Chairman of the Kwabena Nketia Centre for Africana Studies, Prof. Kofi Asare Opoku, has emphasized the need for Founder’s Day to be commemorated with a series of national activities that exhibit the ideals of Dr. Kwame Nkrumah.
Founder’s day is a day statutorily set aside to observe the birthday of Ghana’s first President, Dr. Kwame Nkrumah and other founding fathers of the country.
It is usually celebrated on September 21, but there have been concerns as to why no national event is held on the day in honour of the heroes who fought for the country’s independence.
Prof Asare Opoku believes a well-co-ordinated programme to celebrate Dr Nkrumah on the day, will serve as inspiration to many Ghanaians
“The Founder’s day should be a day on which we remember the achievements of Nkrumah. His speeches etc. There should be competitions and some people should write poems about Nkrumah, plays, songs etc.
“The founder’s day is not a day to sleep. It is a day of inspiration when the story of Nkrumah must be told and retold and we Nkrumah achieved a lot because he believed in himself and stood firmly as an African and that is where his confidence came from and we are eroding that confidence which belongs to us naturally by merely imitating others.”
Kwame Nkrumah was born as Francis Nwia Kofi Ngonloma in Nkroful, Gold Coast. Nkrumah studied to be a teacher at Achimota School in Accra from 1925 to 1935.

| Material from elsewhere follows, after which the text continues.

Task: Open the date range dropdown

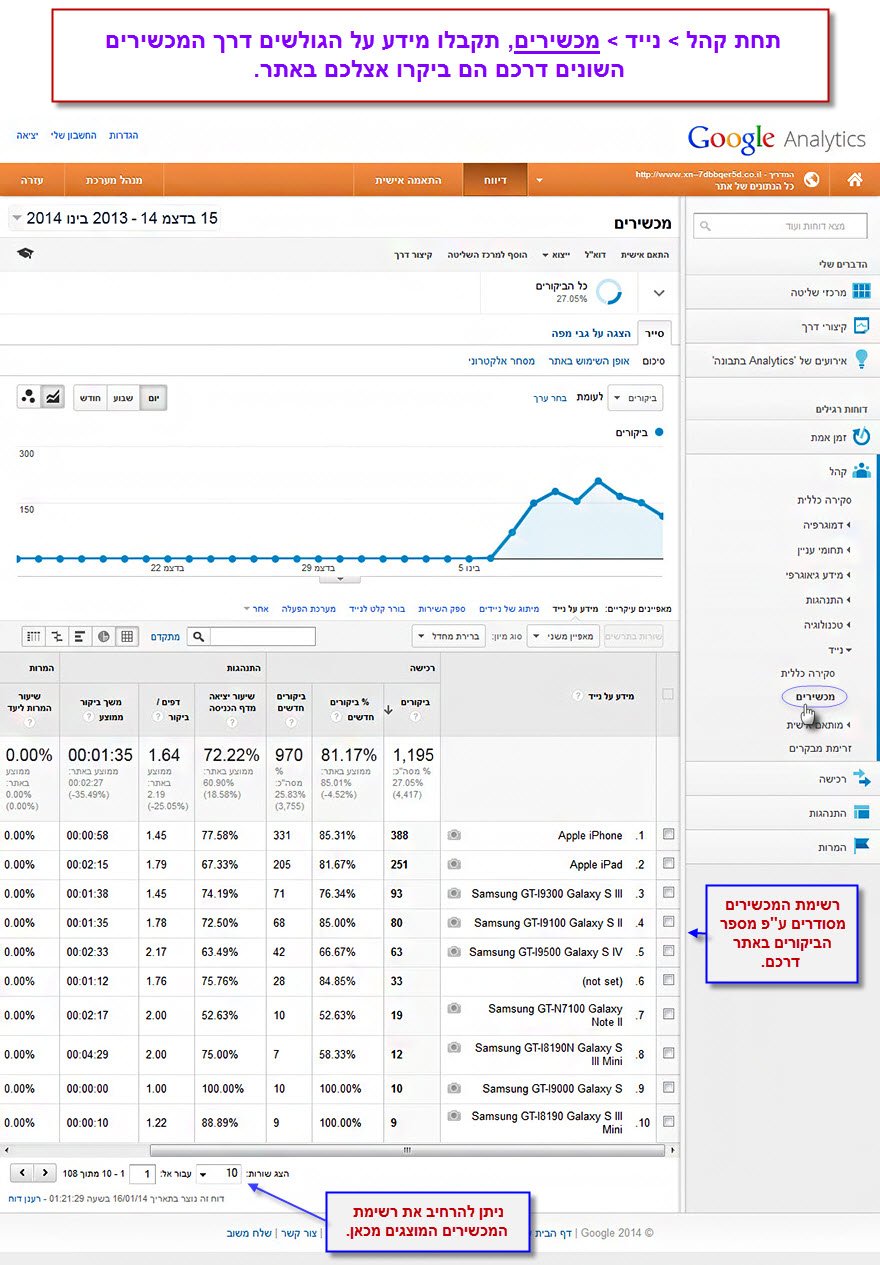Action: [x=114, y=218]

For the following five years he worked as a teacher in several schools in the Gold Coast including a Roman Catholic school in Axim, while he was saving money to continue his education in the United States of America.

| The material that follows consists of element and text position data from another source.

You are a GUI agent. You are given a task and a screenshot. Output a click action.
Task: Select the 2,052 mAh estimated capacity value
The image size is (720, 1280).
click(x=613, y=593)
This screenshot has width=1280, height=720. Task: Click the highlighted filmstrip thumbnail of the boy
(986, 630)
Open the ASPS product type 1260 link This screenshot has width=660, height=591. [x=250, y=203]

In 1935, Nkrumah sailed from Takoradi, Gold Coast, to Liverpool, England, and made his way to London, England, where he applied and received his student visa from the American Embassy.
It was while Nkrumah was in London in late 1935 that he heard the news of the Invasion of Abyssinia by fascist Italy, an event that outraged the young Nkrumah.

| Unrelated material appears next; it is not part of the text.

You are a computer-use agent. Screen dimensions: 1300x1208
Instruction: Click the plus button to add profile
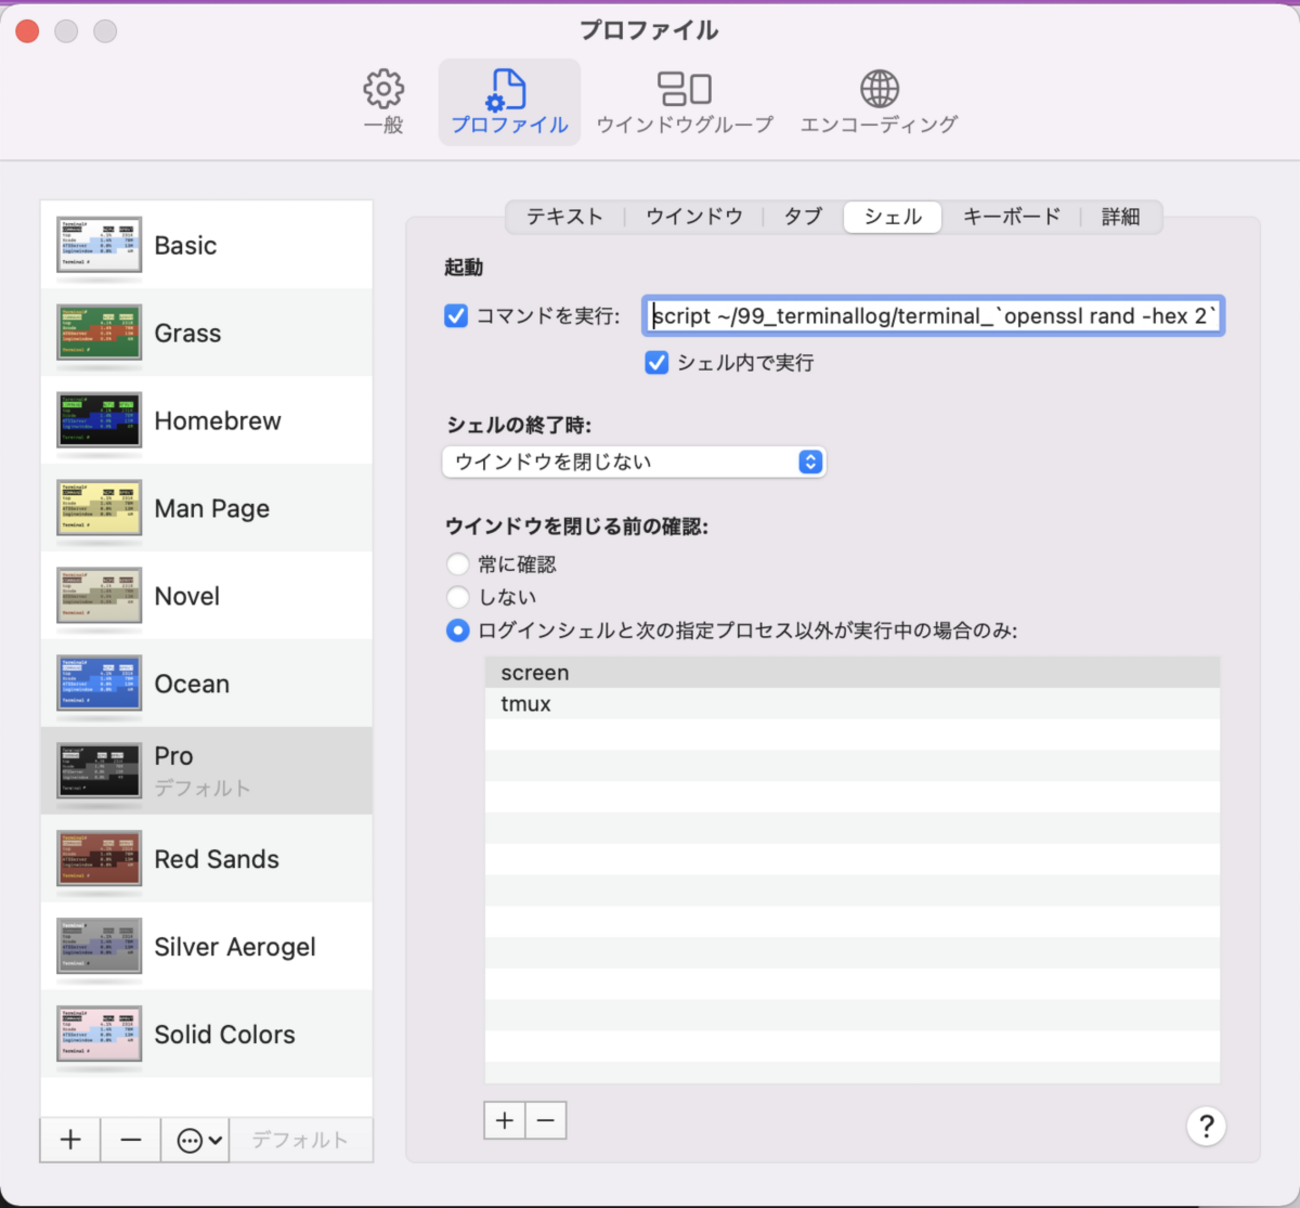tap(70, 1140)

This prompted him to set his sights on a political career. In October 1935, Nkrumah sailed from Liverpool to the United States, where he enrolled at the Lincoln University of Pennsylvania.
He completed his Bachelor of Arts degree in 1939, and then he completed his Bachelor of Sacred Theology degree in 1942.
Nkrumah also earned his Master of Science degree in education from the University of Pennsylvania in 1942, and then his M.A. in philosophy in 1943.